On Thu, Jun 03, 2021, Will Deacon wrote:
> +Enabling this capability causes all memory slots of the specified VM to be
> +unmapped from the host system and put into a state where they are no longer
> +configurable.

What happens if userspace remaps the hva of the memslot?  In other words, how
will the implementation ensure the physical memory backing the guest is truly
inaccessible?

And how will the guest/host share memory?  E.g. what if the guest wants to set
up a new shared memory region and the host wants that to happen in a new memslot?

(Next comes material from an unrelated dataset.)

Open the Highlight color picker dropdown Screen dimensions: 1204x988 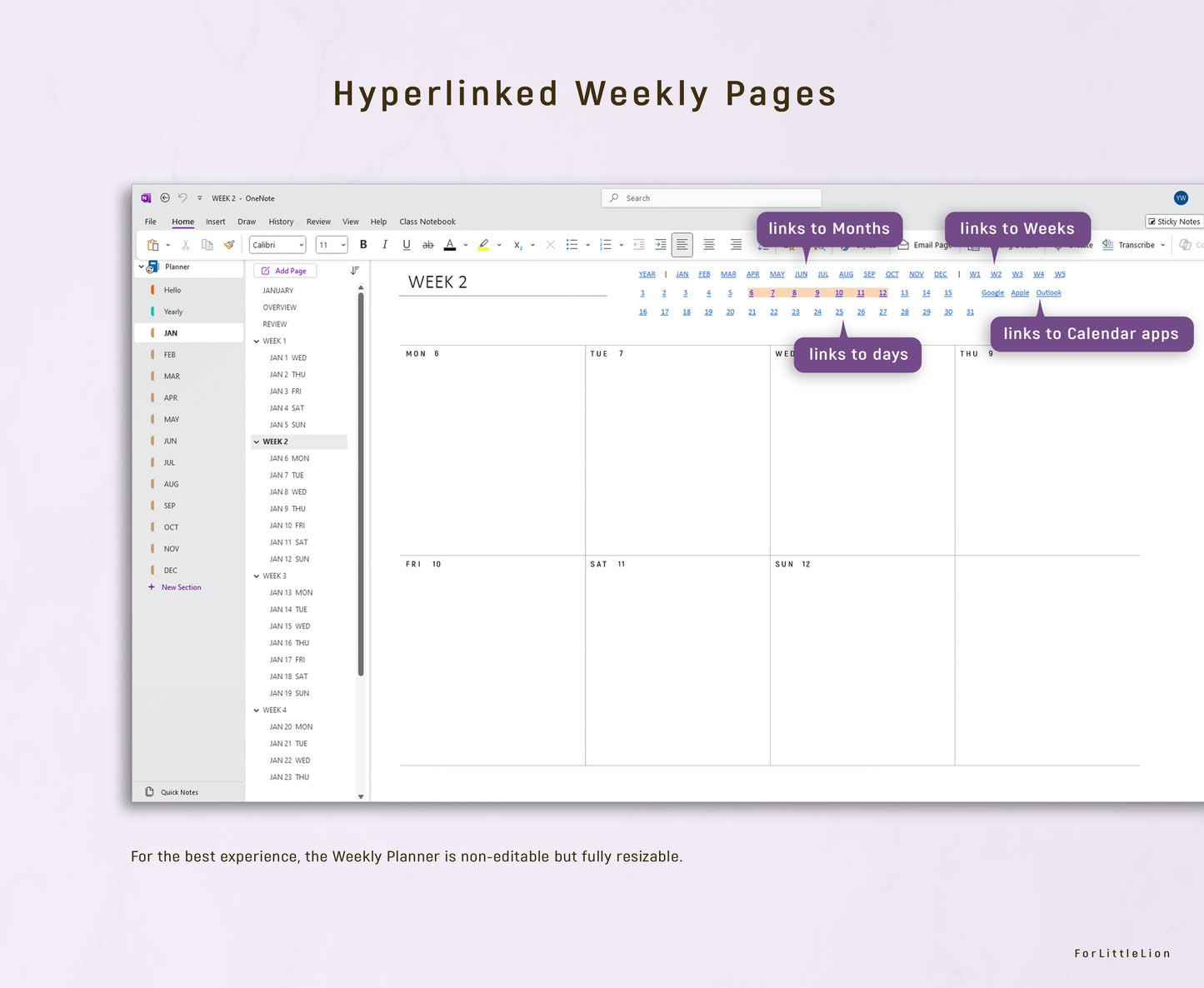(x=497, y=244)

On a related topic, would the concept of guest-only memory be useful[*]?  The
idea is to require userspace to map guest-private memory with a dedicated VMA
flag.  That will allow the host kernel to prevent userspace (or the kernel) from
mapping guest-private memory, and will also allow KVM to verify that memory that
the guest wants to be private is indeed private.

[*] https://lkml.kernel.org/r/20210416154106.23721-14-kirill.shutemov@linux.intel.com

> The memory slot corresponding to the ID passed in args[0] is
> +populated with the guest firmware image provided by the host firmware.

Why take a slot instead of an address range?  I assume copying the host firmware
into guest memory will utilize existing APIs, i.e. the memslot lookups to resolve
the GPA->HVA will Just Work (TM).

> +The first vCPU to enter the guest is defined to be the primary vCPU. All other
> +vCPUs belonging to the VM are secondary vCPUs.
> +
> +All vCPUs belonging to a VM with this capability enabled are initialised to a
> +pre-determined reset state irrespective of any prior configuration according to
> +the KVM_ARM_VCPU_INIT ioctl, with the following exceptions for the primary
> +vCPU:
> +
> +	===========	===========
> +	Register(s)	Reset value
> +	===========	===========
> +	X0-X14:		Preserved (see KVM_SET_ONE_REG)

What's the intended use case for allowing userspace to set a pile of registers?
Giving userspace control of vCPU state is tricky because the state is untrusted.
Is the state going to be attested in any way, or is the VMM trusted while the
VM is being created and only de-privileged later on?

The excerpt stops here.